HMV and EMI sales end once-crucial link between Canadian and U.K. music scenes

While the newest royal couple prepares to tour Canada, an entirely different historical connection to the U.K. has started to slip away with the sale of the 121 stores owned by troubled music retailer HMV.

And next on the auction block, after about a decade of corporate turmoil, will be 114-year-old British record company EMI.

While one brand was once a subsidiary of the other, HMV Group became independent in 2002, right around the time speculation started to circulate about EMI's sale to a more dominant international player.

Commonwealth links once helped to put both at the forefront of the Canadian music industry. Capitol Records, which launched in Canada in 1949, got a boost after it was bought by the U.K. company in 1955.

The deal helped satisfy the nostalgic demand for British music among families who moved to Canada after the Second World War. And the earliest efforts of the Beatles, which Capitol initially assumed would flop in the U.S., were enthusiastically repackaged for Canada first.
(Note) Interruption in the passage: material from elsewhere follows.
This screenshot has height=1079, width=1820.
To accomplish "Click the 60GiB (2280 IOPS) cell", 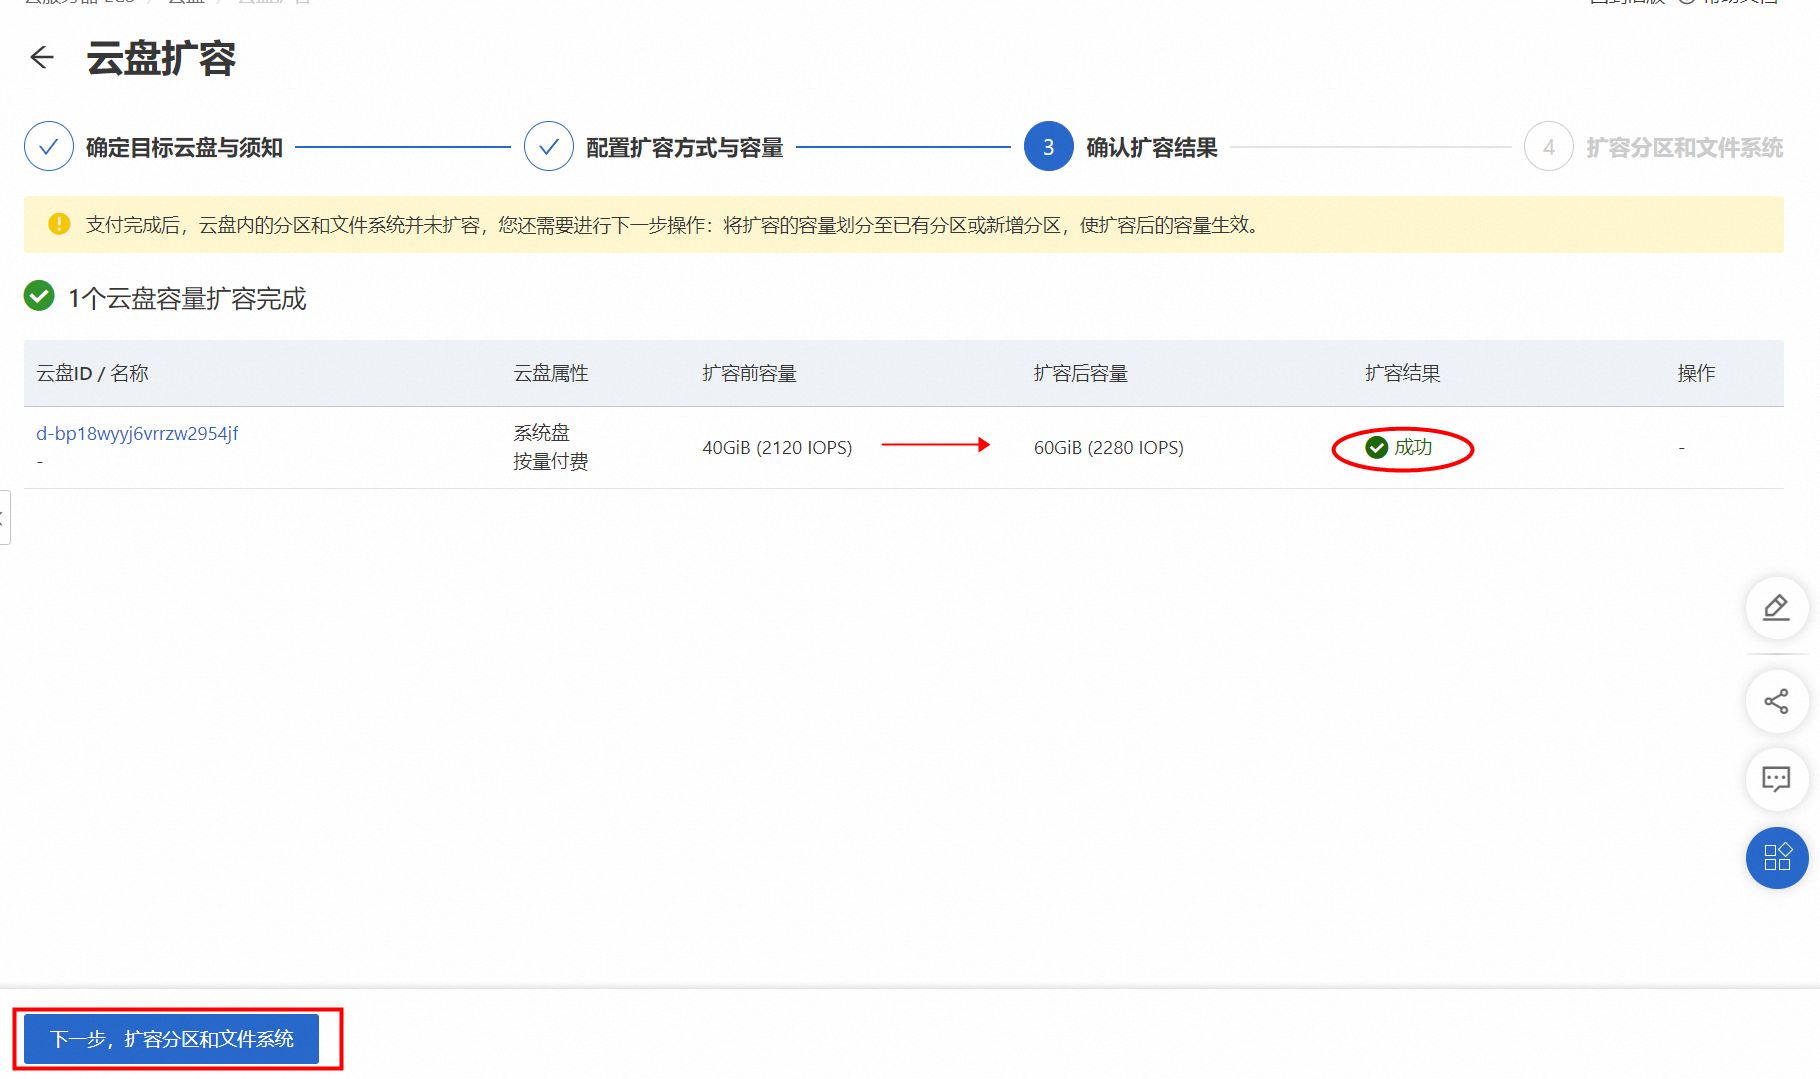I will click(x=1108, y=448).
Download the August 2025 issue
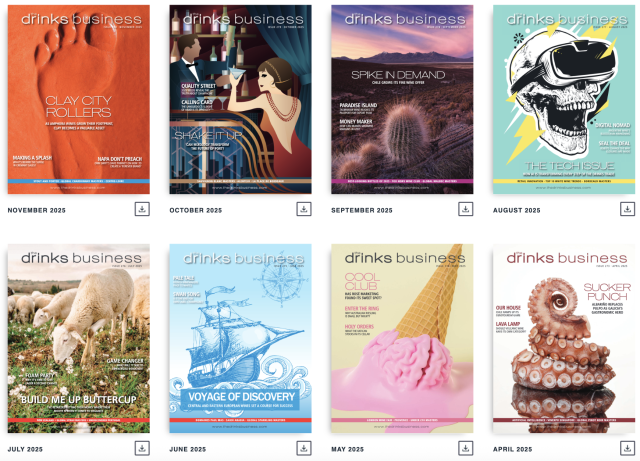The height and width of the screenshot is (461, 640). pos(627,209)
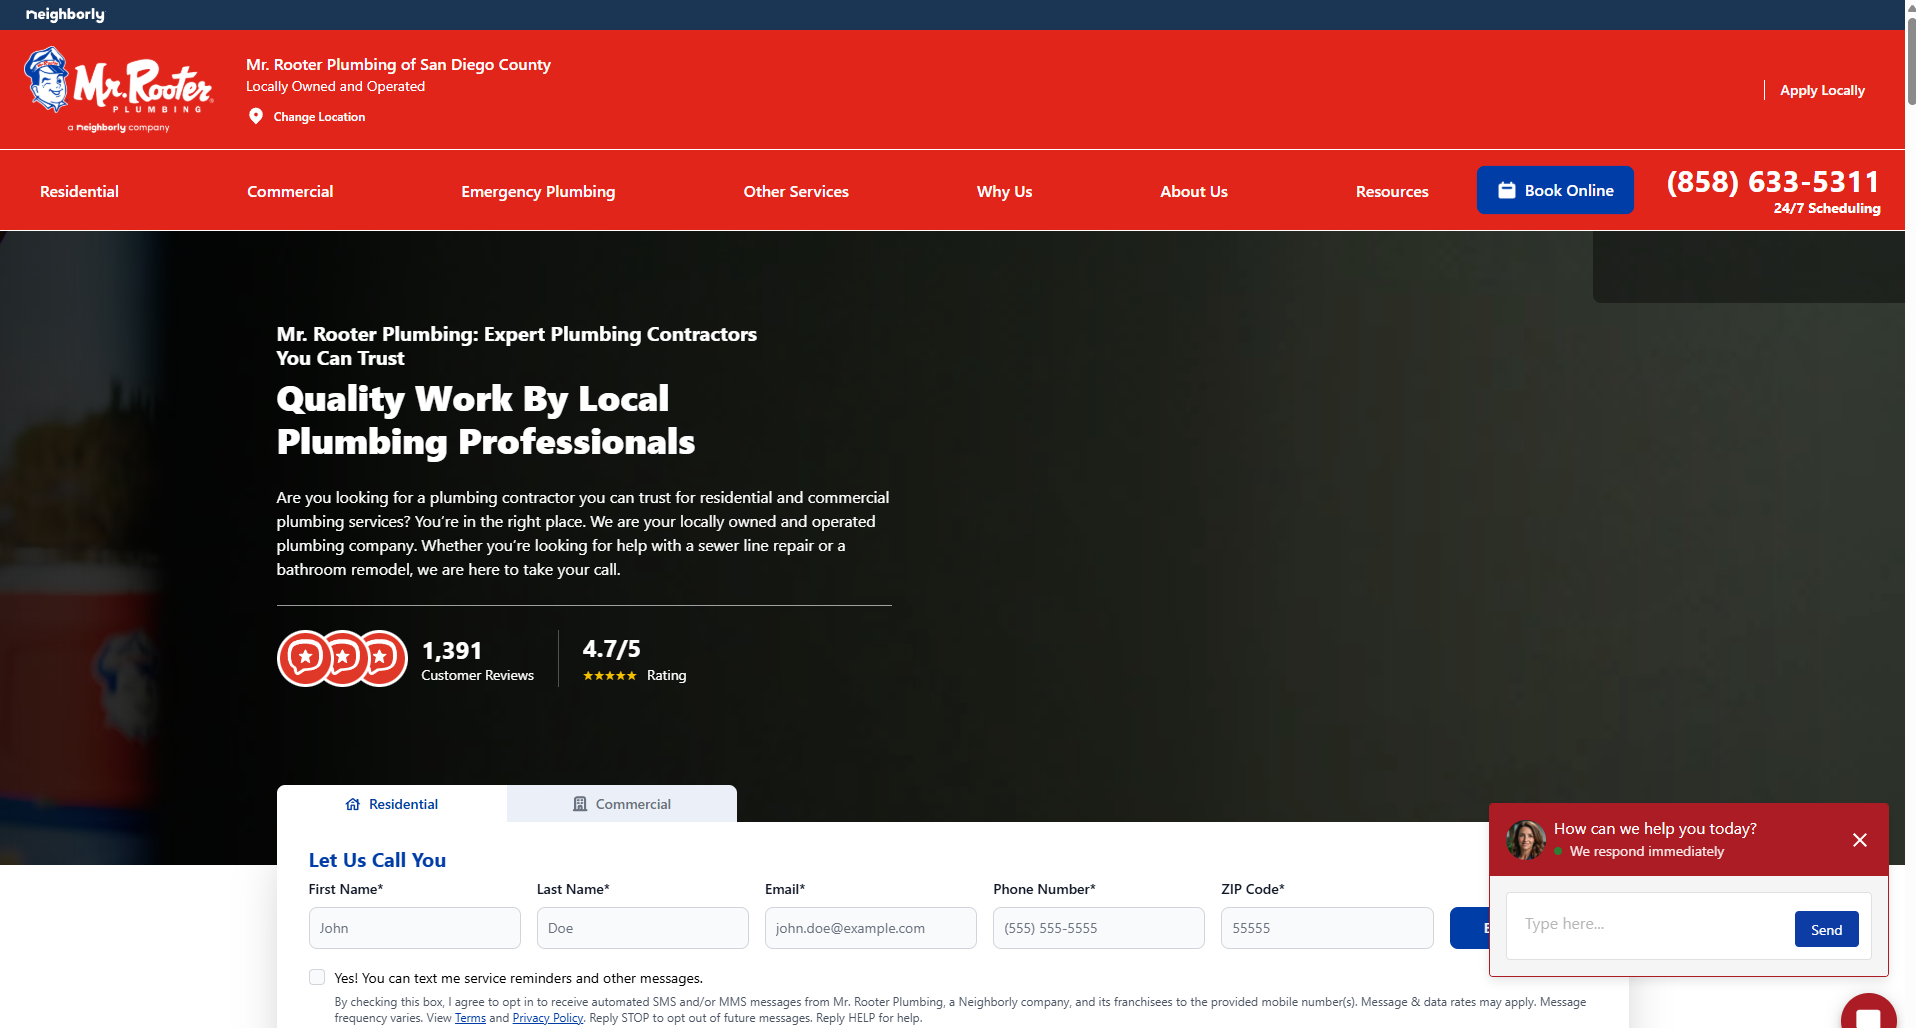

Gradually, the relationship started to benefit acts on both sides of the Atlantic Ocean. Anne Murray, Tom Cochrane, the Rankin Family, Rita McNeil and Stompin' Tom Connors were among the names EMI successfully cultivated. Many other British acts also got their first North American break in Canada, well before their albums were released stateside.

More recently, Coldplay, Gorillaz and Kylie Minogue have gained a higher profile in Canada as a result of the connection.

So, the likely sale of EMI to a bidder based outside the U.K. would mark a symbolic end to the flow of music between the two countries.

Similarly, when HMV entered the Canadian market in 1988, it promised the expertise and enthusiasm for music associated with the industry in England.

Now, whatever is done with the remaining HMV Canada locations just purchased for $3.23 million (CDN) by restructuring expert Hilco, though, it certainly won't involve a return to wall-to-wall CD racks.

Geography might be less of a factor now that music distribution has shifted to digital.

But some popular cultural bridges between Canada and the U.K. have burned along the way.